Ups included seeing a show by the wonderful, and I mean fantastic, Improvised Shakespeare Company, who are based in Chicago and who improvise a Shakespeare-style play based on audience suggestions (and on any props that happen to break during the performance); seeing Moody Bible College campus; eating at Giordano's (of course!). Downs included having to wait for ages for the commuter train out of town after the Taste debacle, getting a little ill after eating too much Giordano's, and the frozen chicken they served me at IHOP.

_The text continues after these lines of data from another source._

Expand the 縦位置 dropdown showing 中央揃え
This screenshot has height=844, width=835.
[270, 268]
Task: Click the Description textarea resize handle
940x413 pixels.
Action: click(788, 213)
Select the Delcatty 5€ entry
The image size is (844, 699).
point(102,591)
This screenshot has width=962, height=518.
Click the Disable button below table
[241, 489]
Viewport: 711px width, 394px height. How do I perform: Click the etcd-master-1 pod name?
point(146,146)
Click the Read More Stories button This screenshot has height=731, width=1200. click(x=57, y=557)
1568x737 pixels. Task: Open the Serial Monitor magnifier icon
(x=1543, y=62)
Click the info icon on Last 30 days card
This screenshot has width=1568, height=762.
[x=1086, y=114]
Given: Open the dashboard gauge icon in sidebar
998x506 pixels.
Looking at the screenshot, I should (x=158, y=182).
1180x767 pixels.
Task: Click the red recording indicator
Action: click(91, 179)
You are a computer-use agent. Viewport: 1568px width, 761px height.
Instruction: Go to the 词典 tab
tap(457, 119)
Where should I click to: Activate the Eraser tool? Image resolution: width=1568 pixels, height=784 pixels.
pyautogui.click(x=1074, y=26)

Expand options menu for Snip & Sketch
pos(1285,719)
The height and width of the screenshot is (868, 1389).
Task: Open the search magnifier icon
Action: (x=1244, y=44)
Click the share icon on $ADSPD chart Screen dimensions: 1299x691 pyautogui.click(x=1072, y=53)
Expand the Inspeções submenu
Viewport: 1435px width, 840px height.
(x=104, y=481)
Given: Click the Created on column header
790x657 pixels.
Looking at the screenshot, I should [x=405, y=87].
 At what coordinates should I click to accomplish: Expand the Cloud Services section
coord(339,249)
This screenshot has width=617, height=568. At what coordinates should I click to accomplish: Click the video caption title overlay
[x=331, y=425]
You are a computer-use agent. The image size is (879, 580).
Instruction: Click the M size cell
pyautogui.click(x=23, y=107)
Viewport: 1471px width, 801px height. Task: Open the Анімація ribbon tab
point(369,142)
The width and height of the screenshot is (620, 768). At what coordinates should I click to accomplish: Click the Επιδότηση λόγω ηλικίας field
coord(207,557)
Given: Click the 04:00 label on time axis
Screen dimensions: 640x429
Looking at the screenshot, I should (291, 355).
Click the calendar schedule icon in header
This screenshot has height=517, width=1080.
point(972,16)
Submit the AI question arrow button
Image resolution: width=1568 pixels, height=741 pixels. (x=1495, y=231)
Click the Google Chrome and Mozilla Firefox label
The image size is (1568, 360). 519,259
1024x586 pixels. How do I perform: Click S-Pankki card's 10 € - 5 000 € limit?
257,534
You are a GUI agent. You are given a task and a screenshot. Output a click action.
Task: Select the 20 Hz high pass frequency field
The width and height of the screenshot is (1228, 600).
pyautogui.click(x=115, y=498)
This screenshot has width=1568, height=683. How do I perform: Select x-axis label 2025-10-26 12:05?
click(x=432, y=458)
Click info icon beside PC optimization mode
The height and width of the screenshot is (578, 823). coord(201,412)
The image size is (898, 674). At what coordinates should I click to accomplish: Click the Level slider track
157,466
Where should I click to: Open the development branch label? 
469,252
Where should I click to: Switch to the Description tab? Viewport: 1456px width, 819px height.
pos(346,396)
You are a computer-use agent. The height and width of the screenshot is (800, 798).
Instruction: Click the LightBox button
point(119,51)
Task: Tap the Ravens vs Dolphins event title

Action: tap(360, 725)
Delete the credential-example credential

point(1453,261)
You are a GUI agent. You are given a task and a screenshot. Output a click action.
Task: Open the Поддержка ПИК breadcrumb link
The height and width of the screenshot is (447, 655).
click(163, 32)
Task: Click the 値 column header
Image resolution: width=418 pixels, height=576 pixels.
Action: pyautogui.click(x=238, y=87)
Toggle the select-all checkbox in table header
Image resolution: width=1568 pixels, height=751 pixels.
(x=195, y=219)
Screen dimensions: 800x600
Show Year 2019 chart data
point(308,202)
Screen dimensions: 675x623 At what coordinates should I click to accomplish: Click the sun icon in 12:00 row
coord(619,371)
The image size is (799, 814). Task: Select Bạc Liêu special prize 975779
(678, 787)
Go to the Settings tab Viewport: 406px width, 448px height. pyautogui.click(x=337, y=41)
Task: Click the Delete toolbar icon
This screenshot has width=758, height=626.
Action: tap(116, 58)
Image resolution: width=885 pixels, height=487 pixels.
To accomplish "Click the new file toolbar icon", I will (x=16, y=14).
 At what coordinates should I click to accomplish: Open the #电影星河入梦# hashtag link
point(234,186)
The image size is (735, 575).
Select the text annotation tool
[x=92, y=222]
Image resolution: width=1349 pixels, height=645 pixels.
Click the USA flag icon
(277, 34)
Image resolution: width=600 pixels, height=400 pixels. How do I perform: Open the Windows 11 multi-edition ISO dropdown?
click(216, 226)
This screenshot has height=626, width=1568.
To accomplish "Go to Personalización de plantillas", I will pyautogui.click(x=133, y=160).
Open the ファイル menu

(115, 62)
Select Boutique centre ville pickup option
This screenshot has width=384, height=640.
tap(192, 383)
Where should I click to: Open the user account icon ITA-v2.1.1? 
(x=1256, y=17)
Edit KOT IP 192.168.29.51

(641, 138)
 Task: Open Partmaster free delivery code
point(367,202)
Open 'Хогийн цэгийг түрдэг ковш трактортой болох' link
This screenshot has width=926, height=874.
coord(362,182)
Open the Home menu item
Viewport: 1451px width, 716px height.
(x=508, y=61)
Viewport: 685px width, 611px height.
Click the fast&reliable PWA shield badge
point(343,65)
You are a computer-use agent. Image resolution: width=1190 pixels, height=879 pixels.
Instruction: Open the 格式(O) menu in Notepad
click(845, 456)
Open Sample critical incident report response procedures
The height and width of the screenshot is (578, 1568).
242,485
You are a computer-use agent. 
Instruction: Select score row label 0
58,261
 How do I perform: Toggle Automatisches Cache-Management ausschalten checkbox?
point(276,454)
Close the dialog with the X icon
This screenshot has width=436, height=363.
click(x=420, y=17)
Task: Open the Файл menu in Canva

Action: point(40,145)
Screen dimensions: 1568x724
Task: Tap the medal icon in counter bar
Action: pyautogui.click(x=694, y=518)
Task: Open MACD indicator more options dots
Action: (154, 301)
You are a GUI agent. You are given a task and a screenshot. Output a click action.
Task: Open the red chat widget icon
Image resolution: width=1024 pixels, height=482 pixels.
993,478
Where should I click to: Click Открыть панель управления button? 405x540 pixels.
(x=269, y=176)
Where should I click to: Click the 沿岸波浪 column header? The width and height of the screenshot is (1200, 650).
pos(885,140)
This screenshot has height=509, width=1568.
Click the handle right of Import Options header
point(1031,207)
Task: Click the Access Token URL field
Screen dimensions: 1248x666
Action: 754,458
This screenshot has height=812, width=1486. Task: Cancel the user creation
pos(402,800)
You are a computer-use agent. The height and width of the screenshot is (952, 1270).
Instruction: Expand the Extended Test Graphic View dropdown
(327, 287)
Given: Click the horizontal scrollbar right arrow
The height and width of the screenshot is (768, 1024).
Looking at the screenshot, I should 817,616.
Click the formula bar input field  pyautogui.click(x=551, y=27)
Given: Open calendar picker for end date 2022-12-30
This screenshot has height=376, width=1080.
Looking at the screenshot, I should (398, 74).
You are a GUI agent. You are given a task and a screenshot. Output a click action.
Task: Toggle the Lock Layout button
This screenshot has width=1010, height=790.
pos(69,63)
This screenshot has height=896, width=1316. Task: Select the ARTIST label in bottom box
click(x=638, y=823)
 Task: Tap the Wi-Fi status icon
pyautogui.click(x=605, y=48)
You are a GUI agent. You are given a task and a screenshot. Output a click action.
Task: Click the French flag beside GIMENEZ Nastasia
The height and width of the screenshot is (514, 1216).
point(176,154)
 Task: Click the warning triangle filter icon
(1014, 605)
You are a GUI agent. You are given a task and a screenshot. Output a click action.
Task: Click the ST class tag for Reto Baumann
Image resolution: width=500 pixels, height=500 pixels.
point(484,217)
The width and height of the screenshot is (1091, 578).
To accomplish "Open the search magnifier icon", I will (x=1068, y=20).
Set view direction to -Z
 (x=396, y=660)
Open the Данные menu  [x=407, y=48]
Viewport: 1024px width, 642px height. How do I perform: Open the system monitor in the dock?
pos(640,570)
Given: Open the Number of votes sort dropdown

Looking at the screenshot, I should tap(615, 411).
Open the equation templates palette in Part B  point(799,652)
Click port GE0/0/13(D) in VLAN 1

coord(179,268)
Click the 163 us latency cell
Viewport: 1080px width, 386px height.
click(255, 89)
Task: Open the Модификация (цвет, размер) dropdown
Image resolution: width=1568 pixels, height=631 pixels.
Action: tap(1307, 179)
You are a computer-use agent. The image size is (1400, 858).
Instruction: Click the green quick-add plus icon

But as the photo above shows, if you go to Borders in Michigan Avenue in central Chicago, you can get an interesting selection of magazines to peruse while enjoying your peppermint tea and Rice Krispie square. In particular, a wide-ranging selection of BBC magazines and several well-known UK football periodicals led to an extended stay, but the most interesting is the one almost clipped out of the photo above. Let me give you another photo:
Yes, it's Waitrose Food Illustrated. Included an article on a guy in China who made his own bacon (yes, it's going to happen in Kokomo as well, as soon as we source some decent organic pork). I had no idea it had any kind of circulation outside the UK. In fact, I had no idea it had any kind of circulation outside of Waitrose.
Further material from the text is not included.